Bir delinin öyküsü bu. Sırtlanmış çantasını, bakmış anılardan örülü, hayaller dolu. Çıkmış gelmiş bir şehre, n’aparım diye düşünmemiş. Bir yer edinmek istemiş. Dolanmış günlerce, yokuşlar aşmış yeterince. Temel atıldığını görmüş bir eve, merkeze. Konuşulmuş, anlaşılmış, kabul etmiş böylece. Aramamış kalbindekini. Sadece dinlemiş sesini. Seslenmiş durmuş kendi de ama çıkmamış sesi. Açmış çantasını oturmuş kalmış o evin önünde. Konuşmuş kuşlarla, kedilerle. Yürümüş, şarkılar söylemiş geçtiği yollardan geçeni düşününce.
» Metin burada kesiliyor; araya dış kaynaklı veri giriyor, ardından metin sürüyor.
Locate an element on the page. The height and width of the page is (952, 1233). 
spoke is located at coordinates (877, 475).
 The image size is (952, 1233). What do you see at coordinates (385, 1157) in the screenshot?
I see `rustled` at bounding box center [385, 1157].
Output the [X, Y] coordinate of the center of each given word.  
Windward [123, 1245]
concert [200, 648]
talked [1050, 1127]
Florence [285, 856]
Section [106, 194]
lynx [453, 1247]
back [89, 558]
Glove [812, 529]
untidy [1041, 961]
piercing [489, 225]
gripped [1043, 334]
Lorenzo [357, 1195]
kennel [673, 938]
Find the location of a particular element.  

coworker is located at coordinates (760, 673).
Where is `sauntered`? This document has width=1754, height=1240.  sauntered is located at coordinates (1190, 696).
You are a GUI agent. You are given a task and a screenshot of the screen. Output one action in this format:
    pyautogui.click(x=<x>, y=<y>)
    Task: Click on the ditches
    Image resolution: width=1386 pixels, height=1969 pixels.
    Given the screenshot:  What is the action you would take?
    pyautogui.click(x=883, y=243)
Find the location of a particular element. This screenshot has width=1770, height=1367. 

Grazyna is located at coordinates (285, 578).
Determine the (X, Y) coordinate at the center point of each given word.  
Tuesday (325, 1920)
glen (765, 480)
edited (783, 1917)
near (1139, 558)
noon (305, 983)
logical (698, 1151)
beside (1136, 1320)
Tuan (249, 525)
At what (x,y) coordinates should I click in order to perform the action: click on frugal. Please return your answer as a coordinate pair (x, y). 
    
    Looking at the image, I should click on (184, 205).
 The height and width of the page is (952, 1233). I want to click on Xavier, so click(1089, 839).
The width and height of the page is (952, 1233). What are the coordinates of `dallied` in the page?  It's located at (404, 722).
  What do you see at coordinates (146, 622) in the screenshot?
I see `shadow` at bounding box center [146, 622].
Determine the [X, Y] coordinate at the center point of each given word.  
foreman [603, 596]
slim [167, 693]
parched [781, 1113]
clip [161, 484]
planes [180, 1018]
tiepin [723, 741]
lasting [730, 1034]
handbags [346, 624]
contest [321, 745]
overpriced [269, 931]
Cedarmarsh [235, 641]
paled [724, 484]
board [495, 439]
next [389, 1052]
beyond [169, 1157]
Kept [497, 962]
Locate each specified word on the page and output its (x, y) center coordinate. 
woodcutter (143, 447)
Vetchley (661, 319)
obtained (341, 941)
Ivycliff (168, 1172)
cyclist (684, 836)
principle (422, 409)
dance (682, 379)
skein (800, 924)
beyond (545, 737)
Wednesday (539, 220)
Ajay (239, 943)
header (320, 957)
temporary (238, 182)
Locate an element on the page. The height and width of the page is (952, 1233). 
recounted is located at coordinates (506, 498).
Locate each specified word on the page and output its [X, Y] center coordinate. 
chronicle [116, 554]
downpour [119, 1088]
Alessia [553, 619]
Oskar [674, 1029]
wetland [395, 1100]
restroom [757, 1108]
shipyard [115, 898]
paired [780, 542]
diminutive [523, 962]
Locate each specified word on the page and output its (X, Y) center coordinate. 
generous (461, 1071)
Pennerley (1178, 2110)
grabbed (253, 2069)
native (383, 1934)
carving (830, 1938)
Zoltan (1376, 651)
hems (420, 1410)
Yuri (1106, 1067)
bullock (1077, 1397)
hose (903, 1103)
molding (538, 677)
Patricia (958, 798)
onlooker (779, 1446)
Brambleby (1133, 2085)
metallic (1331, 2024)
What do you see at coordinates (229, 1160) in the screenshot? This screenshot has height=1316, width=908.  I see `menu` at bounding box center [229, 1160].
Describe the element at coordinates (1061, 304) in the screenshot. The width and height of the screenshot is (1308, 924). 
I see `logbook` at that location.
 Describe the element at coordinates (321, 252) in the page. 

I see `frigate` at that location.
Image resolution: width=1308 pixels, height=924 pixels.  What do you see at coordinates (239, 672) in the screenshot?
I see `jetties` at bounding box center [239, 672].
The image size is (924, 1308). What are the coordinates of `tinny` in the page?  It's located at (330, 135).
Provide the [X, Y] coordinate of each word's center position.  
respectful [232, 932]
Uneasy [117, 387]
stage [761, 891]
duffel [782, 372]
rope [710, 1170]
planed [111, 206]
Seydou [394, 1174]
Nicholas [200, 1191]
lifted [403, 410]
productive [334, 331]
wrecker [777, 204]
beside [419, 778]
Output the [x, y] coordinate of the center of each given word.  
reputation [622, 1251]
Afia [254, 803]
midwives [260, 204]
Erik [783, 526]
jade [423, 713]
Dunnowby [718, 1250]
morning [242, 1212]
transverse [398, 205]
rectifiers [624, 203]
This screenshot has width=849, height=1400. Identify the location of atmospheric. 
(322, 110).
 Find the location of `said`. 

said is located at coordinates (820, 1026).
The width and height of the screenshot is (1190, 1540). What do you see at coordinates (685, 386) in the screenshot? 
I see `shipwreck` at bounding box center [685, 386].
Açmış eski yazdıklarından okumuş, şöyle yazıyormuş birinde:


‘Birbirimize adım attığımız zamanlarda

Ne kadar çok mutlu olsam da

Düşüyordum bazen umutsuzluğa

Düşünmüştüm, demiştim ki kendime

‘Sensiz daha mutlu olmaz mı, belki de bir başkasıyla diye

Geç kaldın hayata, tutunamazken daha

Nasıl var edeceksin kendini yanında?’

Böylece istemeden geri çektim kendimi

Atmaya çalıştım bu düşüncelerimi

Bir yandan kendimle çeliştim

Korktum kaybetmekten, hep görmek istedim

Aslında hep hislerimle hareket ettim

Karmaşıktı böyle mahvettim

Duygularım da

Hayat da

Benim için hep yorucuydu

Ben gözlerinde dinlendim

Şimdi

Çok şey değişti düşüncelerimde

Yolu bulamasam da bir güç buluyorum içimde

Yaşıyorum hayallerimde

Bırakmasak orada, gerçeğe dönüştürsek yine?

Sadece gelsen

Hiçbir şey düşünmeden’

Kapamış defteri, çekmiş içine yerleştirmiş. Yeni insanlarla tanışmış. Orada insanlar ne kadar candanmış. Böylece hayallerinden yine yol yapmış. Hep aynı yere çıkınca şaşırmış kalmış.